[Problem to work on]:
Pick out and copy each line of the records below that contains the word "width".

[Records for the exercise]:
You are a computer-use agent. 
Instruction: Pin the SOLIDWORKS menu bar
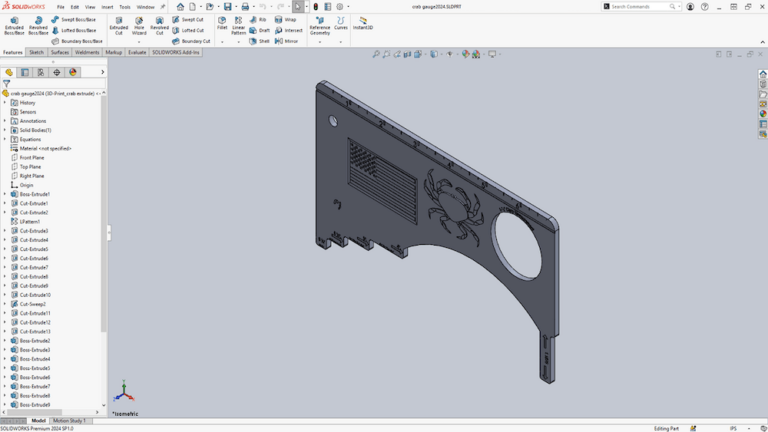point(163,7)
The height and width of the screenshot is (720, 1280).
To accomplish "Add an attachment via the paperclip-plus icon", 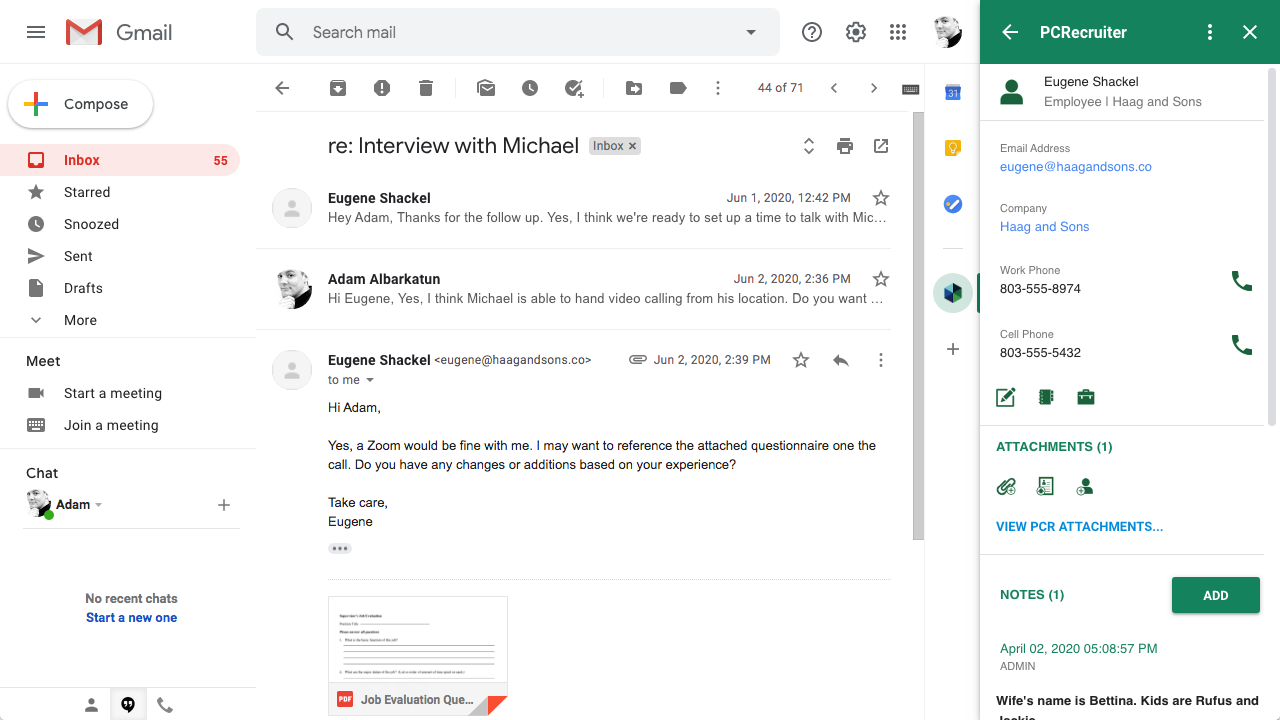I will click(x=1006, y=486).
==
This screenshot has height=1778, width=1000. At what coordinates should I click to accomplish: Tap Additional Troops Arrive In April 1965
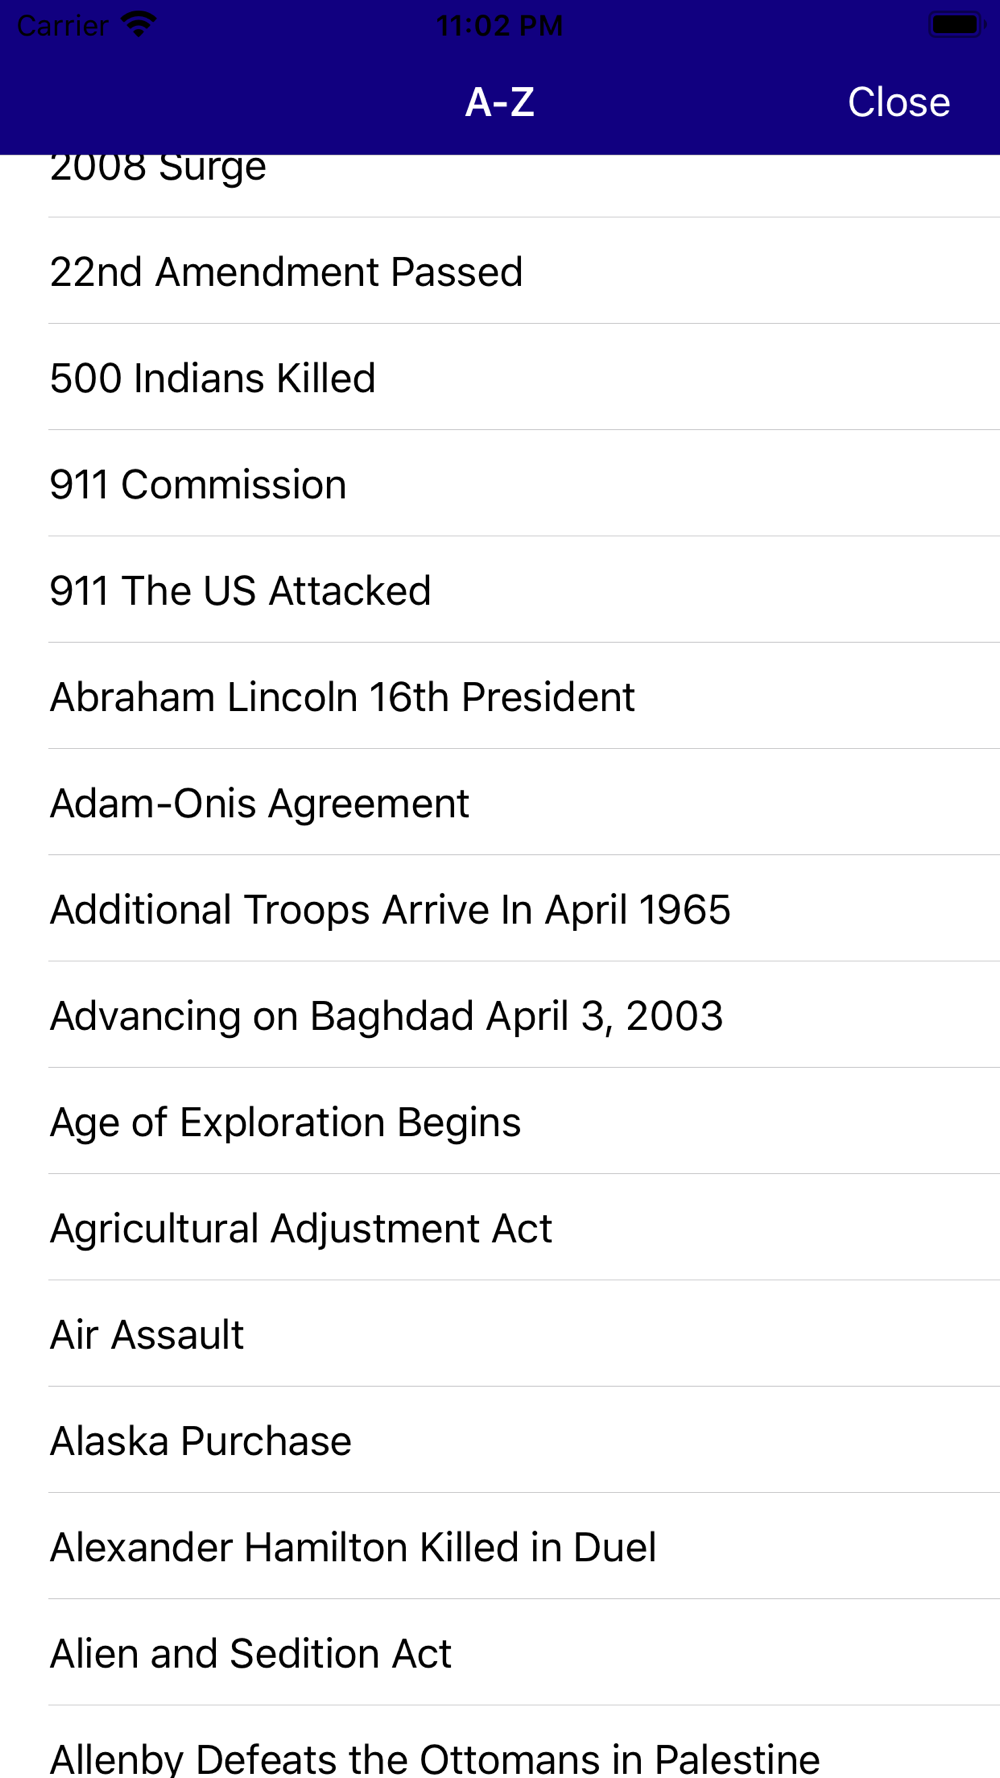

[Answer to the task]:
The height and width of the screenshot is (720, 1280).
This screenshot has height=1778, width=1000. At what coordinates should I click to accomplish: Tap Additional Troops Arrive In April 1965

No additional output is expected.